<<<<

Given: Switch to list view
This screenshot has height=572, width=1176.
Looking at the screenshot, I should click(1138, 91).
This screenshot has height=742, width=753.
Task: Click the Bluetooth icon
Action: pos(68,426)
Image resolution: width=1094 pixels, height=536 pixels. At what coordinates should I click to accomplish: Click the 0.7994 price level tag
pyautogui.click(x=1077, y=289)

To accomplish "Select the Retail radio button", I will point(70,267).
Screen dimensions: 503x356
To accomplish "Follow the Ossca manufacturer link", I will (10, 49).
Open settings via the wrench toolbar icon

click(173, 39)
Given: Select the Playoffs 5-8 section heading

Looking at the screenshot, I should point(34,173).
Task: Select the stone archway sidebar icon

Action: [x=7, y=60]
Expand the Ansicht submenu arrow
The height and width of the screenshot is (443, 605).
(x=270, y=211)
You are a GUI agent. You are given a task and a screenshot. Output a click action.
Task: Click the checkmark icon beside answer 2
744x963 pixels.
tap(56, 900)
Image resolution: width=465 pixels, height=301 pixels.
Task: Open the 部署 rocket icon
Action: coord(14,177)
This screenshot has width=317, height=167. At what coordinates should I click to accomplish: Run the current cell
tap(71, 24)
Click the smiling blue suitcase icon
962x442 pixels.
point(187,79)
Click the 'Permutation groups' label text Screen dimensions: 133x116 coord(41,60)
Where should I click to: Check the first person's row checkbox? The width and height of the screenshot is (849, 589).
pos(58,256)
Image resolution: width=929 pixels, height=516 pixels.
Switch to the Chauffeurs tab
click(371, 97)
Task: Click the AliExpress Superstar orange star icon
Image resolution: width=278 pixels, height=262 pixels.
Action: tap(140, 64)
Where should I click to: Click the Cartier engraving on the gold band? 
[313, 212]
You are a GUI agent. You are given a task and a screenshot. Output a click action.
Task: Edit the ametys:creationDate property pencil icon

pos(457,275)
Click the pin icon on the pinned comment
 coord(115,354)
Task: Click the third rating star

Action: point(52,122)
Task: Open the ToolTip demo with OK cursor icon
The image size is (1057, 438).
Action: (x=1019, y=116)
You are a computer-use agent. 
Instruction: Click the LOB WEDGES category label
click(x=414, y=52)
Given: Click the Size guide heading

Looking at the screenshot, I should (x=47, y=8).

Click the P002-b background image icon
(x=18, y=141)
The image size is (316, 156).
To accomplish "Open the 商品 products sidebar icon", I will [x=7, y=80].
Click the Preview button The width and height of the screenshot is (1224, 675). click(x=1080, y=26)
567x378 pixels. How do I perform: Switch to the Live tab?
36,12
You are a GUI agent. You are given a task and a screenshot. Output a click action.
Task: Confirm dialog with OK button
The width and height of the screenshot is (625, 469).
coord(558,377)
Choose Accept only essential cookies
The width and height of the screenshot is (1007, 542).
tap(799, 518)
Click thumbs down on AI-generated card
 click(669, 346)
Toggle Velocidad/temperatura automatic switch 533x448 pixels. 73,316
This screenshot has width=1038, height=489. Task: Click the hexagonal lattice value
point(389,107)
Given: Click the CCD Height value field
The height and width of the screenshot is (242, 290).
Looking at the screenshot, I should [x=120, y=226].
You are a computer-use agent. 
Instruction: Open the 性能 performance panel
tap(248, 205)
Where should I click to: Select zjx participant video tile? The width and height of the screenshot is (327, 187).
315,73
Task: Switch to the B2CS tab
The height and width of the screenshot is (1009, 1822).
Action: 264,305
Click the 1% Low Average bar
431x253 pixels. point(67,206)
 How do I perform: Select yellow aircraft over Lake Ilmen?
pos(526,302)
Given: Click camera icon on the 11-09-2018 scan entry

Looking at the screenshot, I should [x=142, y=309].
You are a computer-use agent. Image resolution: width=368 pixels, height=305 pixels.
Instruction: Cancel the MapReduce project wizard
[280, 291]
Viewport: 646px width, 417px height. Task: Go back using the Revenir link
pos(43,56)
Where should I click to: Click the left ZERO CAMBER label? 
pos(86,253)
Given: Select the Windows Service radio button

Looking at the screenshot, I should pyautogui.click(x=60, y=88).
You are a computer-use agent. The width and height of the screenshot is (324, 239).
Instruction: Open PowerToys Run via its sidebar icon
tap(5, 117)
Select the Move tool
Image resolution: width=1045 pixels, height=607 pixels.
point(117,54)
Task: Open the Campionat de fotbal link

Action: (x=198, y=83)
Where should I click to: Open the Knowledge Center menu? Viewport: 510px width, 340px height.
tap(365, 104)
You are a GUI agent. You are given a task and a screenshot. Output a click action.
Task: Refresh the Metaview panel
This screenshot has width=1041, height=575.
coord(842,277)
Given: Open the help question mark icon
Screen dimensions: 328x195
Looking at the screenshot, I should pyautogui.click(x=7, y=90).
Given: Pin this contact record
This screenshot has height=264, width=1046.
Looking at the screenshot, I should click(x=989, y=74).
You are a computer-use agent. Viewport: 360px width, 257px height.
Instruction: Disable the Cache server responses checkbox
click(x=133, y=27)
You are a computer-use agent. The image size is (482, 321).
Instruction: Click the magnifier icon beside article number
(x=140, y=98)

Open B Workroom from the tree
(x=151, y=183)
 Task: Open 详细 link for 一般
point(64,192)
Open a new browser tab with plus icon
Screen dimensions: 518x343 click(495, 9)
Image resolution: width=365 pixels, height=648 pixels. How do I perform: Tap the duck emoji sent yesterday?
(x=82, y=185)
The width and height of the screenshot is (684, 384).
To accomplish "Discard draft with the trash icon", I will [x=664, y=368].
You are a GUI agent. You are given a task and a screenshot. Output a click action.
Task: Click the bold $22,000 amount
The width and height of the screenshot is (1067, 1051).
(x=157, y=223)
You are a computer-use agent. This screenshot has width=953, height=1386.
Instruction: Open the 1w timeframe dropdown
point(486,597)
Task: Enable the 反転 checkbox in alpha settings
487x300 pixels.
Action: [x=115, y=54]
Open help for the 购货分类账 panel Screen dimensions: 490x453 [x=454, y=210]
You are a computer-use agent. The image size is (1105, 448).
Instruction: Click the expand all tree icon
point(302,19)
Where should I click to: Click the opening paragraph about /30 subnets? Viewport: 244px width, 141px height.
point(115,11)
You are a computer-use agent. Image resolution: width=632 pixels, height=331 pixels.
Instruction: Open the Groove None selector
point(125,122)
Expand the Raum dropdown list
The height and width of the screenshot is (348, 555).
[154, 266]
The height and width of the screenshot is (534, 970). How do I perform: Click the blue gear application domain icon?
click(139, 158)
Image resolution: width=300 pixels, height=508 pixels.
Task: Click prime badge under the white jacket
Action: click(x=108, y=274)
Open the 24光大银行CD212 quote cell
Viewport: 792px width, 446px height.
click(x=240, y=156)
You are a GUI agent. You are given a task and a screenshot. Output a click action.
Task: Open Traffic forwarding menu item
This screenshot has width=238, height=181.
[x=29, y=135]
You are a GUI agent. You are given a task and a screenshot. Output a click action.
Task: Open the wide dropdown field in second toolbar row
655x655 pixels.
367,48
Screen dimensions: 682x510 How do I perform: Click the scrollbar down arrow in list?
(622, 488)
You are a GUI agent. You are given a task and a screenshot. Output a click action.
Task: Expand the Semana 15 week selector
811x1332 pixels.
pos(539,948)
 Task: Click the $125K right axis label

>>>>

* TASK:
Every line of the material is to be transcribed exactly.

* FINAL ANSWER:
Given: Switch to list view
This screenshot has height=572, width=1176.
Looking at the screenshot, I should click(1138, 91).
This screenshot has height=742, width=753.
Task: Click the Bluetooth icon
Action: pos(68,426)
Image resolution: width=1094 pixels, height=536 pixels. At what coordinates should I click to accomplish: Click the 0.7994 price level tag
pyautogui.click(x=1077, y=289)

To accomplish "Select the Retail radio button", I will point(70,267).
Screen dimensions: 503x356
To accomplish "Follow the Ossca manufacturer link", I will (10, 49).
Open settings via the wrench toolbar icon

click(173, 39)
Given: Select the Playoffs 5-8 section heading

Looking at the screenshot, I should point(34,173).
Task: Select the stone archway sidebar icon

Action: [x=7, y=60]
Expand the Ansicht submenu arrow
The height and width of the screenshot is (443, 605).
(x=270, y=211)
You are a GUI agent. You are given a task and a screenshot. Output a click action.
Task: Click the checkmark icon beside answer 2
744x963 pixels.
tap(56, 900)
Image resolution: width=465 pixels, height=301 pixels.
Task: Open the 部署 rocket icon
Action: coord(14,177)
This screenshot has width=317, height=167. At what coordinates should I click to accomplish: Run the current cell
tap(71, 24)
Click the smiling blue suitcase icon
962x442 pixels.
point(187,79)
Click the 'Permutation groups' label text Screen dimensions: 133x116 coord(41,60)
Where should I click to: Check the first person's row checkbox? The width and height of the screenshot is (849, 589).
pos(58,256)
Image resolution: width=929 pixels, height=516 pixels.
Switch to the Chauffeurs tab
click(371, 97)
Task: Click the AliExpress Superstar orange star icon
Image resolution: width=278 pixels, height=262 pixels.
Action: tap(140, 64)
Where should I click to: Click the Cartier engraving on the gold band? 
[313, 212]
You are a GUI agent. You are given a task and a screenshot. Output a click action.
Task: Edit the ametys:creationDate property pencil icon

pos(457,275)
Click the pin icon on the pinned comment
 coord(115,354)
Task: Click the third rating star

Action: point(52,122)
Task: Open the ToolTip demo with OK cursor icon
The image size is (1057, 438).
Action: (x=1019, y=116)
You are a computer-use agent. 
Instruction: Click the LOB WEDGES category label
click(x=414, y=52)
Given: Click the Size guide heading

Looking at the screenshot, I should (x=47, y=8).

Click the P002-b background image icon
(x=18, y=141)
The image size is (316, 156).
To accomplish "Open the 商品 products sidebar icon", I will [x=7, y=80].
Click the Preview button The width and height of the screenshot is (1224, 675). click(x=1080, y=26)
567x378 pixels. How do I perform: Switch to the Live tab?
36,12
You are a GUI agent. You are given a task and a screenshot. Output a click action.
Task: Confirm dialog with OK button
The width and height of the screenshot is (625, 469).
coord(558,377)
Choose Accept only essential cookies
The width and height of the screenshot is (1007, 542).
tap(799, 518)
Click thumbs down on AI-generated card
 click(669, 346)
Toggle Velocidad/temperatura automatic switch 533x448 pixels. 73,316
This screenshot has width=1038, height=489. Task: Click the hexagonal lattice value
point(389,107)
Given: Click the CCD Height value field
The height and width of the screenshot is (242, 290).
Looking at the screenshot, I should [x=120, y=226].
You are a computer-use agent. 
Instruction: Open the 性能 performance panel
tap(248, 205)
Where should I click to: Select zjx participant video tile? The width and height of the screenshot is (327, 187).
315,73
Task: Switch to the B2CS tab
The height and width of the screenshot is (1009, 1822).
Action: 264,305
Click the 1% Low Average bar
431x253 pixels. point(67,206)
 How do I perform: Select yellow aircraft over Lake Ilmen?
pos(526,302)
Given: Click camera icon on the 11-09-2018 scan entry

Looking at the screenshot, I should [x=142, y=309].
You are a computer-use agent. Image resolution: width=368 pixels, height=305 pixels.
Instruction: Cancel the MapReduce project wizard
[280, 291]
Viewport: 646px width, 417px height. Task: Go back using the Revenir link
pos(43,56)
Where should I click to: Click the left ZERO CAMBER label? 
pos(86,253)
Given: Select the Windows Service radio button

Looking at the screenshot, I should pyautogui.click(x=60, y=88).
You are a computer-use agent. The width and height of the screenshot is (324, 239).
Instruction: Open PowerToys Run via its sidebar icon
tap(5, 117)
Select the Move tool
Image resolution: width=1045 pixels, height=607 pixels.
point(117,54)
Task: Open the Campionat de fotbal link

Action: (x=198, y=83)
Where should I click to: Open the Knowledge Center menu? Viewport: 510px width, 340px height.
tap(365, 104)
You are a GUI agent. You are given a task and a screenshot. Output a click action.
Task: Refresh the Metaview panel
This screenshot has width=1041, height=575.
coord(842,277)
Given: Open the help question mark icon
Screen dimensions: 328x195
Looking at the screenshot, I should pyautogui.click(x=7, y=90).
Given: Pin this contact record
This screenshot has height=264, width=1046.
Looking at the screenshot, I should click(x=989, y=74).
You are a computer-use agent. Viewport: 360px width, 257px height.
Instruction: Disable the Cache server responses checkbox
click(x=133, y=27)
You are a computer-use agent. The image size is (482, 321).
Instruction: Click the magnifier icon beside article number
(x=140, y=98)

Open B Workroom from the tree
(x=151, y=183)
 Task: Open 详细 link for 一般
point(64,192)
Open a new browser tab with plus icon
Screen dimensions: 518x343 click(495, 9)
Image resolution: width=365 pixels, height=648 pixels. How do I perform: Tap the duck emoji sent yesterday?
(x=82, y=185)
The width and height of the screenshot is (684, 384).
To accomplish "Discard draft with the trash icon", I will [x=664, y=368].
You are a GUI agent. You are given a task and a screenshot. Output a click action.
Task: Click the bold $22,000 amount
The width and height of the screenshot is (1067, 1051).
(x=157, y=223)
You are a computer-use agent. This screenshot has width=953, height=1386.
Instruction: Open the 1w timeframe dropdown
point(486,597)
Task: Enable the 反転 checkbox in alpha settings
487x300 pixels.
Action: [x=115, y=54]
Open help for the 购货分类账 panel Screen dimensions: 490x453 [x=454, y=210]
You are a computer-use agent. The image size is (1105, 448).
Instruction: Click the expand all tree icon
point(302,19)
Where should I click to: Click the opening paragraph about /30 subnets? Viewport: 244px width, 141px height.
point(115,11)
You are a computer-use agent. Image resolution: width=632 pixels, height=331 pixels.
Instruction: Open the Groove None selector
point(125,122)
Expand the Raum dropdown list
The height and width of the screenshot is (348, 555).
[154, 266]
The height and width of the screenshot is (534, 970). How do I perform: Click the blue gear application domain icon?
click(139, 158)
Image resolution: width=300 pixels, height=508 pixels.
Task: Click prime badge under the white jacket
Action: click(x=108, y=274)
Open the 24光大银行CD212 quote cell
Viewport: 792px width, 446px height.
click(x=240, y=156)
You are a GUI agent. You are given a task and a screenshot. Output a click action.
Task: Open Traffic forwarding menu item
This screenshot has width=238, height=181.
[x=29, y=135]
You are a GUI agent. You are given a task and a screenshot. Output a click action.
Task: Open the wide dropdown field in second toolbar row
655x655 pixels.
367,48
Screen dimensions: 682x510 How do I perform: Click the scrollbar down arrow in list?
(622, 488)
You are a GUI agent. You are given a task and a screenshot. Output a click action.
Task: Expand the Semana 15 week selector
811x1332 pixels.
pos(539,948)
 Task: Click the $125K right axis label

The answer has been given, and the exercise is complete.